Good Throb - Fuck Off - LP (2014)

Labels: Sabermetric – SuperFi – White Denim
Review by: Alex Hannan

I wonder if there’s an element of vindication in the past year’s events for GOOD THROB, after reaping praise outside the UK and successfully touring the US, since I can imagine the domestic messageboard trolls they faced early on seething: how dare they sidestep mysterious guy hardcore and black metal influences, find ways to be caustic and weird without chugging out palm muted chords, talk about the grooming of twats, and attract American attention without our approval! Why can’t those lesbians just get their own scene!* But I imagine the members of the band are too busy with their other DIY projects to gloat.

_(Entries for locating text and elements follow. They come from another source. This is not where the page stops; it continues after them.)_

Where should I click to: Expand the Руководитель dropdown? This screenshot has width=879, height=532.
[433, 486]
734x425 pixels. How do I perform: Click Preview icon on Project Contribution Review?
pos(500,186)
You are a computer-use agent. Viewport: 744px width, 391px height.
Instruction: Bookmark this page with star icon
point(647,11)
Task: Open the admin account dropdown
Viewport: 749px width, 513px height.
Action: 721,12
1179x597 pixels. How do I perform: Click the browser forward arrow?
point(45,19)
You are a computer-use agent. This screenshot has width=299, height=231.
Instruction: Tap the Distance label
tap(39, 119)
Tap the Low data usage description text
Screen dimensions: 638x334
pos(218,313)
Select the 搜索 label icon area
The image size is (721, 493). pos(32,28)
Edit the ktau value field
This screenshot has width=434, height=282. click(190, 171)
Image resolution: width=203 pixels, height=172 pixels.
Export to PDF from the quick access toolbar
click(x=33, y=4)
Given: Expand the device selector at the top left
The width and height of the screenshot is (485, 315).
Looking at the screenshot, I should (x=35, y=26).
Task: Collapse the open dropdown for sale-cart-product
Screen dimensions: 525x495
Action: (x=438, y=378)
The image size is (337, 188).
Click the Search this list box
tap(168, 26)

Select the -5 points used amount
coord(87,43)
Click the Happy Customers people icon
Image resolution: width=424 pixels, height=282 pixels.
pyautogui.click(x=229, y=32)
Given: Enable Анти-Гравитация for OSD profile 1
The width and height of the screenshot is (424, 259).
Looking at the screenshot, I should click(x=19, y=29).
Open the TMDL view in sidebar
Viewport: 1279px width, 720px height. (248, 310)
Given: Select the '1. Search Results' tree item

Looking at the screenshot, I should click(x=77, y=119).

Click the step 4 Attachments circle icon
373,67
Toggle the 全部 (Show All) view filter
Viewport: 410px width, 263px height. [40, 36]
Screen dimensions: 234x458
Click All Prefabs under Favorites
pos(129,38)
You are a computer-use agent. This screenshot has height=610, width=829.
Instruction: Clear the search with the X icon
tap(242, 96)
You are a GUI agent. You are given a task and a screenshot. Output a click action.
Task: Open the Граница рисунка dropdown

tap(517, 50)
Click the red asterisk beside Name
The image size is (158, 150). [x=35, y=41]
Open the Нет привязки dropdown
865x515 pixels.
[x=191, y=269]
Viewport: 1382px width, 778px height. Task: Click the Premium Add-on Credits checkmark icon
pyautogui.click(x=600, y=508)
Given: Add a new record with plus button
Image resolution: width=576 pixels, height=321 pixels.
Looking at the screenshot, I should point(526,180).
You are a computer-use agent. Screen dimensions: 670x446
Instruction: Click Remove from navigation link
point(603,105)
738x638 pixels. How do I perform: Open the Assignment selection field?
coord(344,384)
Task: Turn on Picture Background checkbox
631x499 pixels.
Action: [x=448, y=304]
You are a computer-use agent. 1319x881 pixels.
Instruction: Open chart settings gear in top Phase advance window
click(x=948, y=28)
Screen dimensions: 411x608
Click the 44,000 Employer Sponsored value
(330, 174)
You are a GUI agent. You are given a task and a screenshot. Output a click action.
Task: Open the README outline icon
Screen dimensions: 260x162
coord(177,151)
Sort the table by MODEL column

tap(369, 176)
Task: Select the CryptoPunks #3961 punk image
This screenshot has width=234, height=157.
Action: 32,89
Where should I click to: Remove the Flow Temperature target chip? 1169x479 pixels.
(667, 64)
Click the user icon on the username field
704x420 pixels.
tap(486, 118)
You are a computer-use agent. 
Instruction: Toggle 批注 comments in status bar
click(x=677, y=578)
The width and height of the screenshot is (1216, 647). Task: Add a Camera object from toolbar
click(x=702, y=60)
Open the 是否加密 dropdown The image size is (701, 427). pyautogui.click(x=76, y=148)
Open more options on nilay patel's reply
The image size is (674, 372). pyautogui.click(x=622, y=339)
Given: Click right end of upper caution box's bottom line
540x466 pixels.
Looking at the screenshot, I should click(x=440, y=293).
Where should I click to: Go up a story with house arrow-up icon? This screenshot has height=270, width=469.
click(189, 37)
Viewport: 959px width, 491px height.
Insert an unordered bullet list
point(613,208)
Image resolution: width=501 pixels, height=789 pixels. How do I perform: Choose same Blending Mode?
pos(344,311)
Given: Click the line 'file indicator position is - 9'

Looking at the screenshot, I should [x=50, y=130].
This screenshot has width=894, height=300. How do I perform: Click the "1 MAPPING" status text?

On their debut LP their sound still veers between raucous aggression and a swaggering disdain for precision or a “right way to play”: the vocals are still spat out in short bursts of venom, articulating bilious hatred or a Beckettian self-disgust: Ash’s basslines are still aggressively dug note by note out of the strings. Bryony’s guitar parts seem to have become more flexible in mood, executing the primitive, repetitive thump of old as roughly as ever, but now including more abstracted, cyclic ideas and weirder chords. “Acid house” being a case in point, welding the start/stop interplay of older tracks like “Torture Garden” to a long, wayward post-punk guitar riff. The muted, melancholy haze of “Pale grey suits” also sounds like a new development. There is more negative space in the songwriting, and more rhythmic diversity, like the percussionless verses in “No Taste” – whereas the weaker demo-era songs were carried along more on energy and gusto, now the structures themselves take more of the weight. But they haven’t cleaned up too much, as evidenced by the lurching gait of “Central Line.”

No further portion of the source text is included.